## What to do
Please edit the records from the line containing "The image size is (1641, 915)." through the end of the records, both ends included, by replacing "Find the location of" with "Locate" and leaving everything else unchanged. Give back only those lines, without the pictures.

:: Recorded data ::

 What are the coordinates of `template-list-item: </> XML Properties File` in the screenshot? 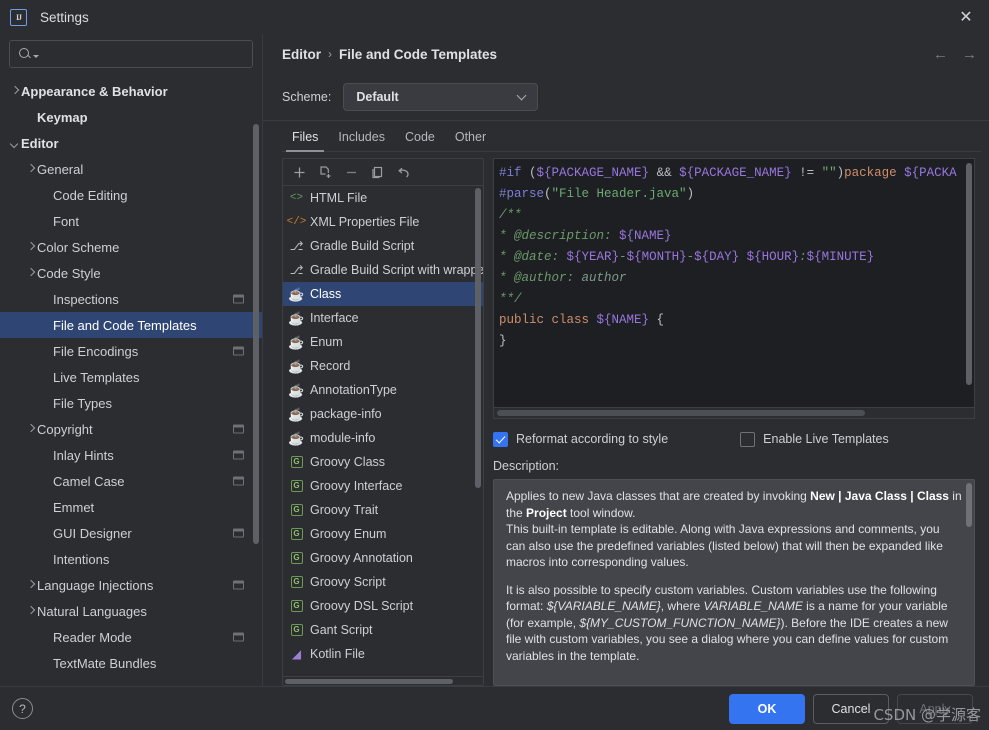 It's located at (383, 222).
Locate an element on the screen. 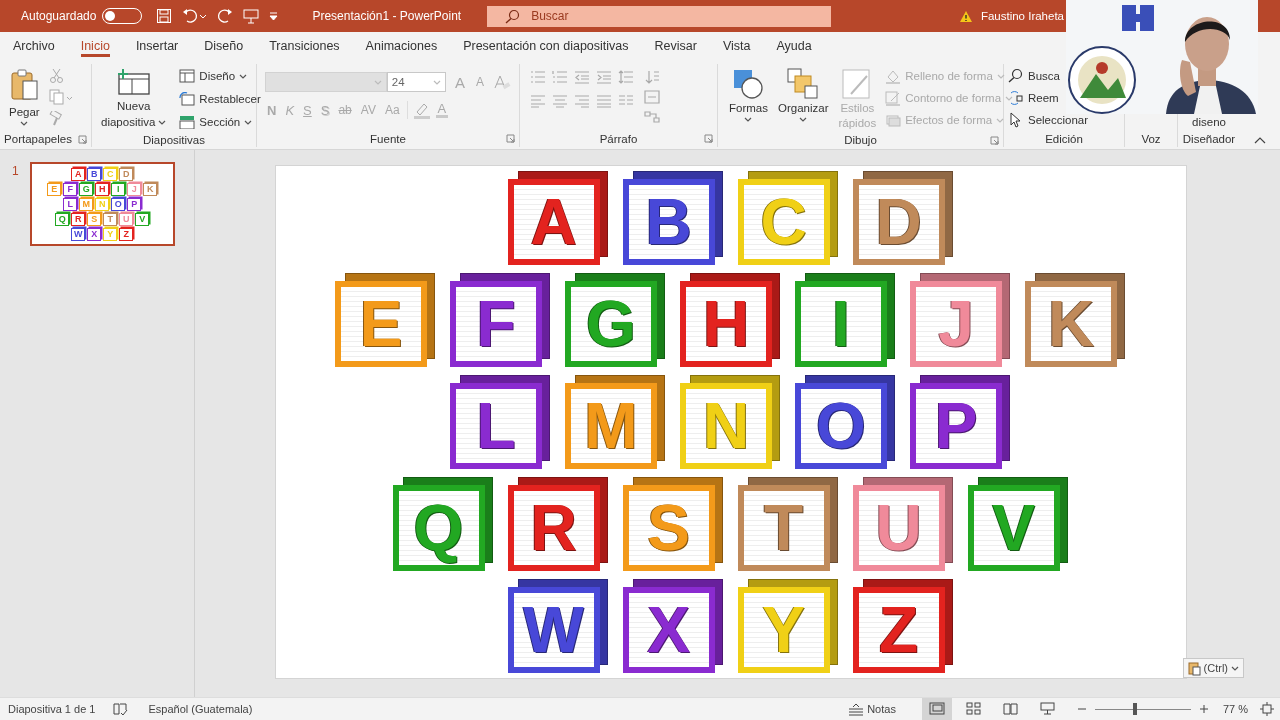  group-label: Edición is located at coordinates (1064, 139).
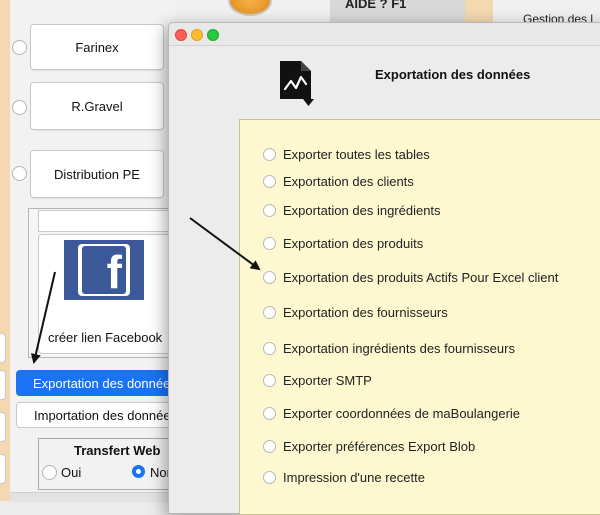 The width and height of the screenshot is (600, 515). Describe the element at coordinates (453, 74) in the screenshot. I see `dialog-title: Exportation des données` at that location.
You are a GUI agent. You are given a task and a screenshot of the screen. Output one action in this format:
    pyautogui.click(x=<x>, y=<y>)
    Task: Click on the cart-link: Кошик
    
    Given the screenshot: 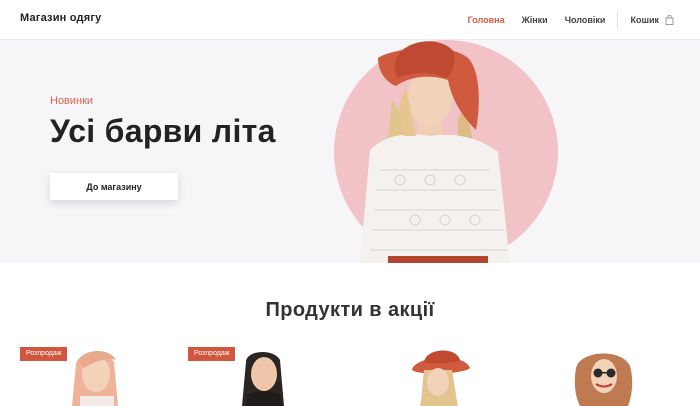 What is the action you would take?
    pyautogui.click(x=652, y=20)
    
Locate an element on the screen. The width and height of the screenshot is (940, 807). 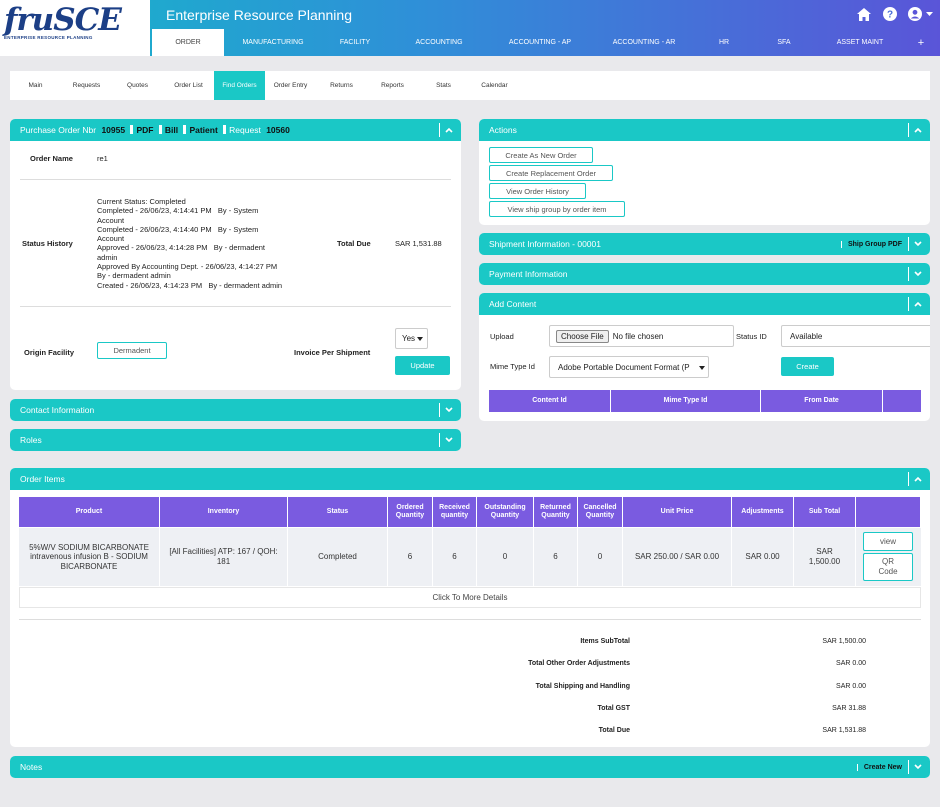
sub-nav-order-entry: Order Entry is located at coordinates (290, 86).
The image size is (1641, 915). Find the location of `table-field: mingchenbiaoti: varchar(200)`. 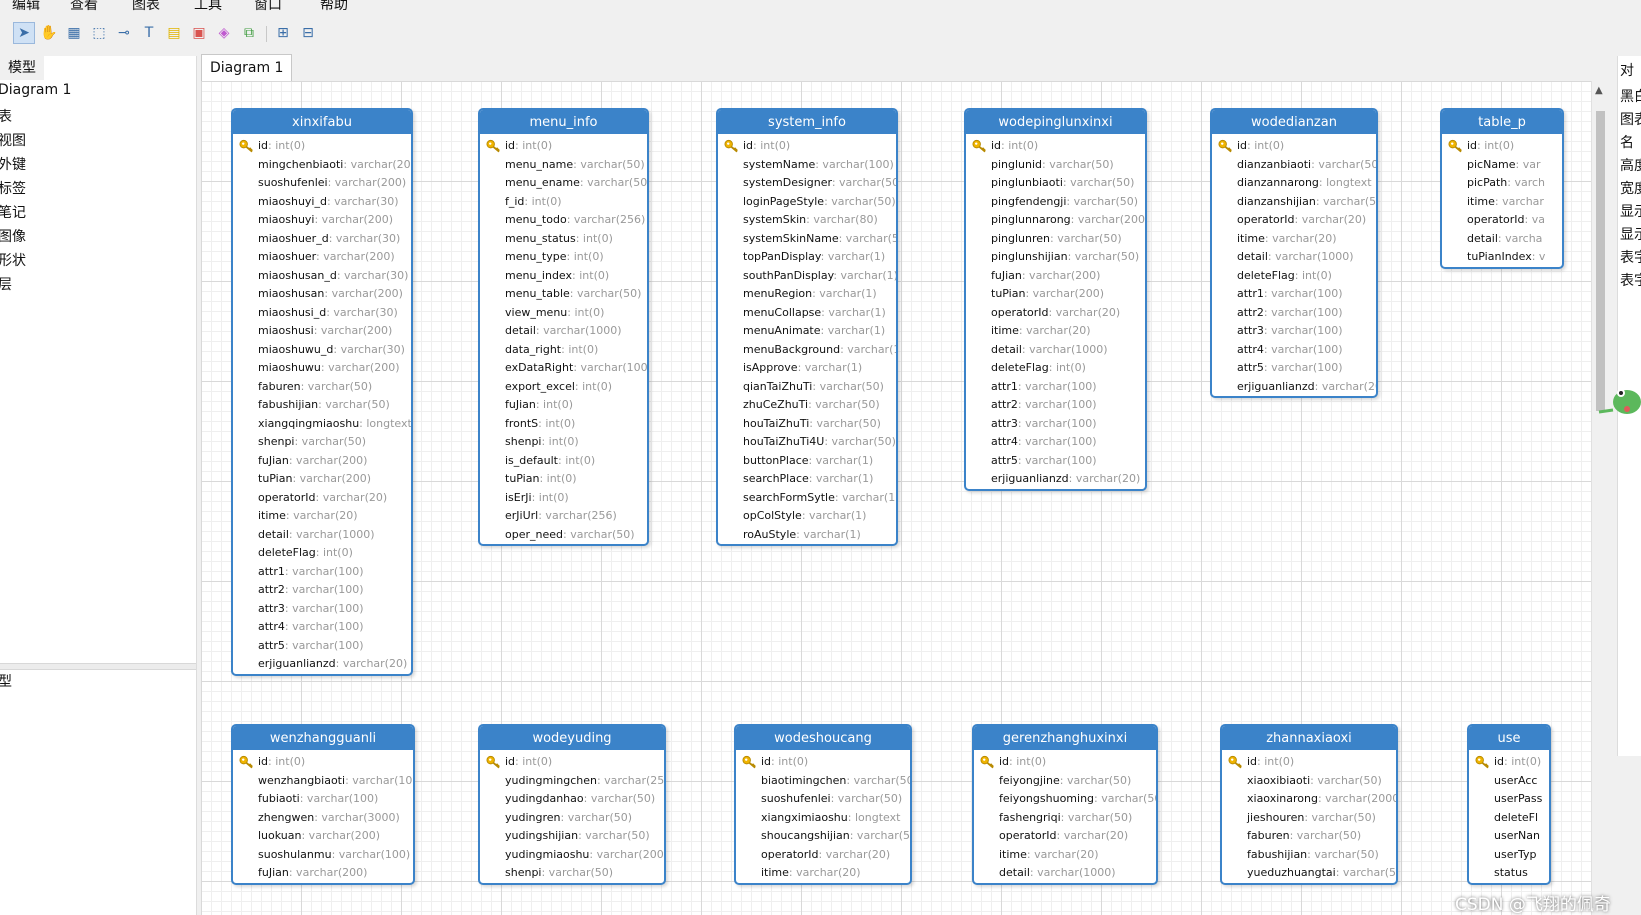

table-field: mingchenbiaoti: varchar(200) is located at coordinates (322, 166).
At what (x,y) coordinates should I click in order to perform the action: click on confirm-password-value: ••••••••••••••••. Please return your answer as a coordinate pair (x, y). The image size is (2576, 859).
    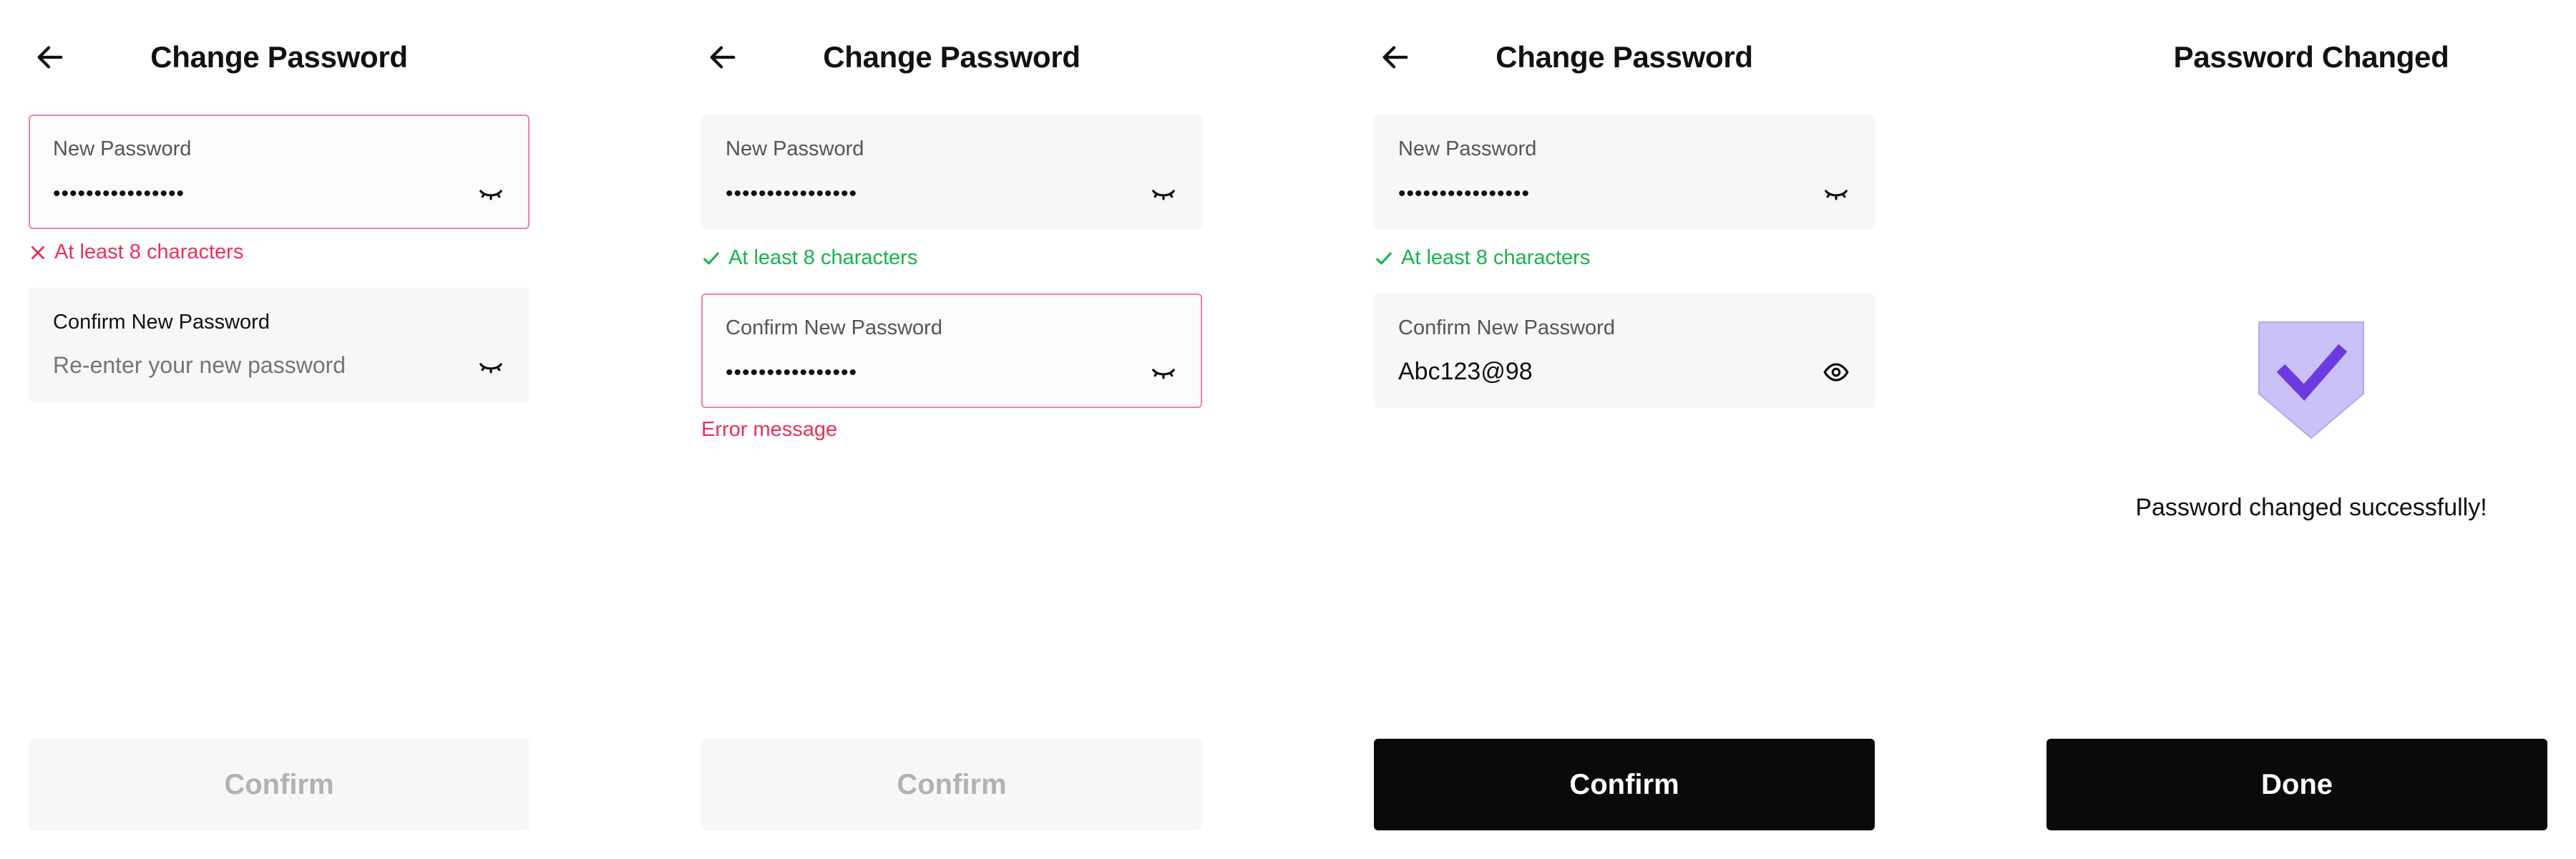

:::

## Result of the exercise
The image size is (1641, 915). Locate `table-field: mingchenbiaoti: varchar(200)`. 

table-field: mingchenbiaoti: varchar(200) is located at coordinates (322, 166).
At what (x,y) coordinates should I click in order to perform the action: click on confirm-password-value: ••••••••••••••••. Please return your answer as a coordinate pair (x, y). The image size is (2576, 859).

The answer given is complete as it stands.